19.0.0 released Nov 08, 2023
|
Using trees for faster in-memory data access
A tree is a data structure that organizes key/value pairs into branches based on some ordering criteria. Each node then branches further down into lower nodes, and the entire structure resembles a tree, hence the name. There are many different kinds of trees, such as AVL, B, B++, Red-Black tree etc. They generally differ in a way the tree is maintained and the way data in it is connected, but most of those widely used today generally provide O(log(N)) access. That means in a tree holding N nodes, you need to access about log(N) of them to find any given key. So for example, if you have 1,000,000 keys/value pairs, it will take about 20 key comparisons to find any of them (since 2^20 is approximately 1M).
As an example of a tree structure, consider this:
In this tree, keys "3", "4", "5", "6", "7", "8" and "9" are stored. An arrow to the left points to a lesser key, while an arrow to the right points to a greater one. You can see how it takes at most 3 key comparisons to find any of the keys, since the tree is 3-level deep. Also, this is a binary tree, as each node has 2 children nodes branching from it (left and right). A tree can have multiple keys per node (typically B-variations), and those are generally well suited for storing data on disk, where access to any data is done in large blocks; such trees work well in-memory as well. However, binary trees are also well suited for in-memory access, if not even more so. Vely uses a modified AVL binary tree that also provides some benefits of various "B" trees, specifically fast range searches; additionally such benefits are optional so you have more options in order to make a tree structure fit your exact needs.

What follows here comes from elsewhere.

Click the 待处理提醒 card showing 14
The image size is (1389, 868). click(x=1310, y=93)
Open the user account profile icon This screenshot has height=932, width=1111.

A tree above is a balanced one, which means that the heights of each node's children do not differ by more than one (in this case they are exactly the same). A balanced tree, just like its name suggests, looks "balanced" when shown in its graphical form like it is here. In order to achieve this kind of balance, a tree needs to be maintained with each insert and delete. For instance, if you were to insert keys above in an increasing order, your tree may initially look like this, simply because each insertion goes to the right because each next key is greater:
This binary tree effectively degenerates into a sorted list, as each node is followed by another to the right, due to each being greater than the previous. Searching a tree like this is O(N), meaning you may have to traverse all nodes in worst cases to reach a key/value pair. To balance a tree, connections between the nodes are re-arranged. This is a relatively fast operation, since it doesn't involve copying keys nor values; instead only the direction where a left or right connection goes from a node is changed. For instance:
In this case the tree was rotated to the left around the element with the key of "6". Now, if you right-rotate the left branch around key "4", and if you left-rotate the right branch around key "8", you will get the original balanced tree.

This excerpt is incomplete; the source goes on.